= Task statement =
Below are the records; return exactly the lines from the one with "Click the Extra Heavy style cell" through the final line, both included, minus any pictures.

::::::

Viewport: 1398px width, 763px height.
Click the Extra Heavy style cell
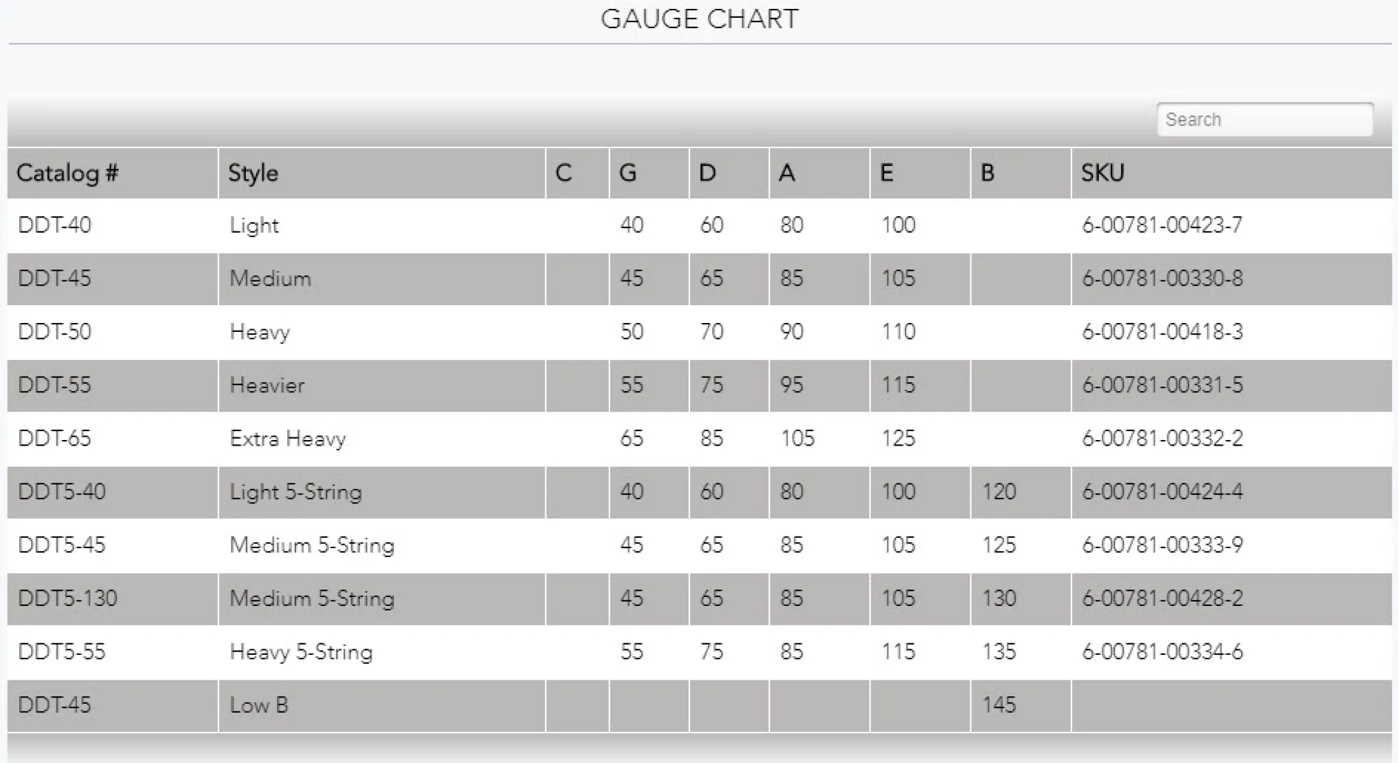288,439

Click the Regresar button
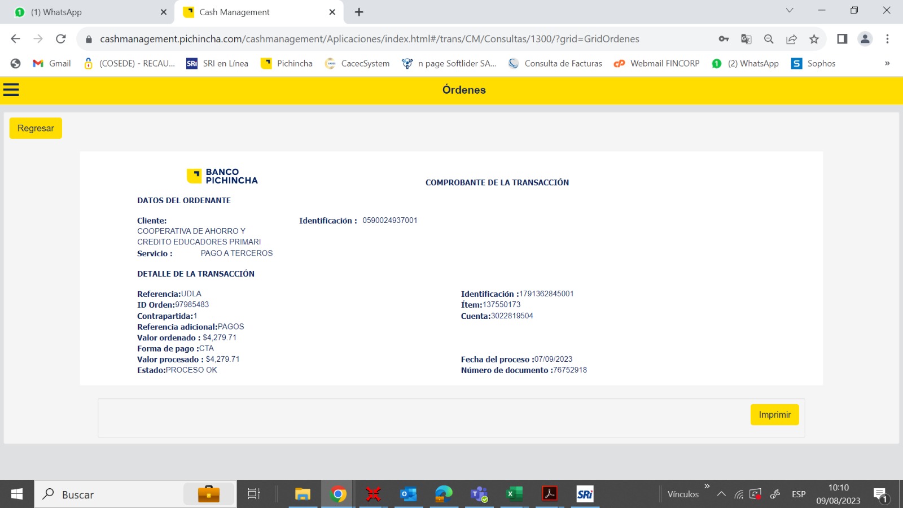click(x=36, y=128)
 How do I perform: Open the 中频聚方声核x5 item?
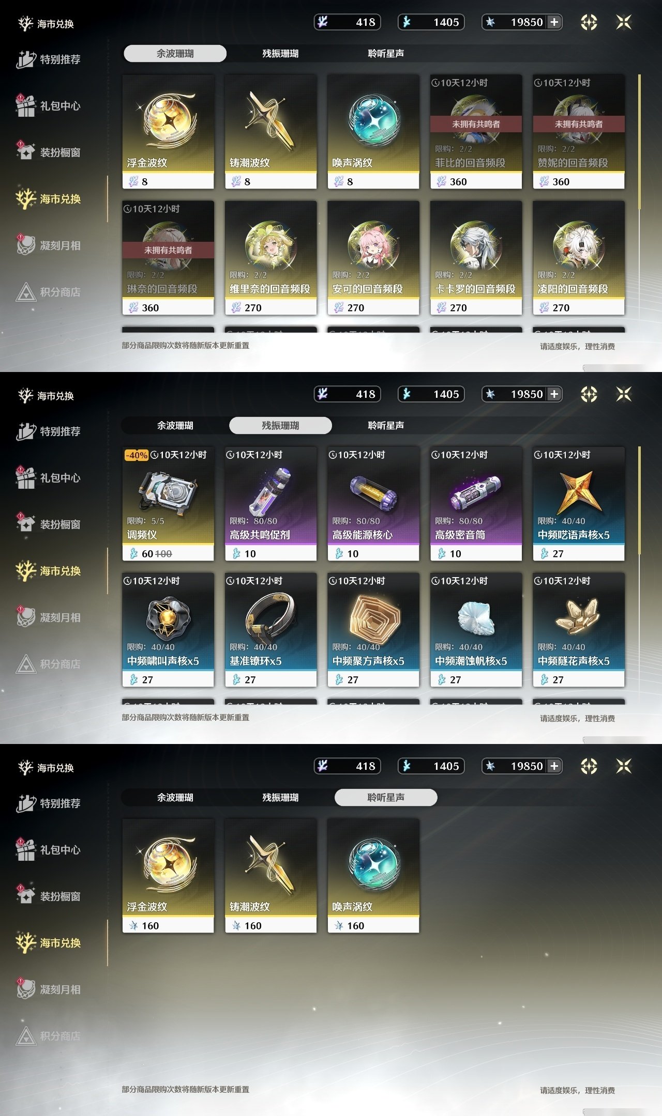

::::::

= Completed task =
Click the Extra Heavy style cell
288,439

Click the Regresar button
click(x=36, y=128)
 How do I perform: Open the 中频聚方声核x5 item?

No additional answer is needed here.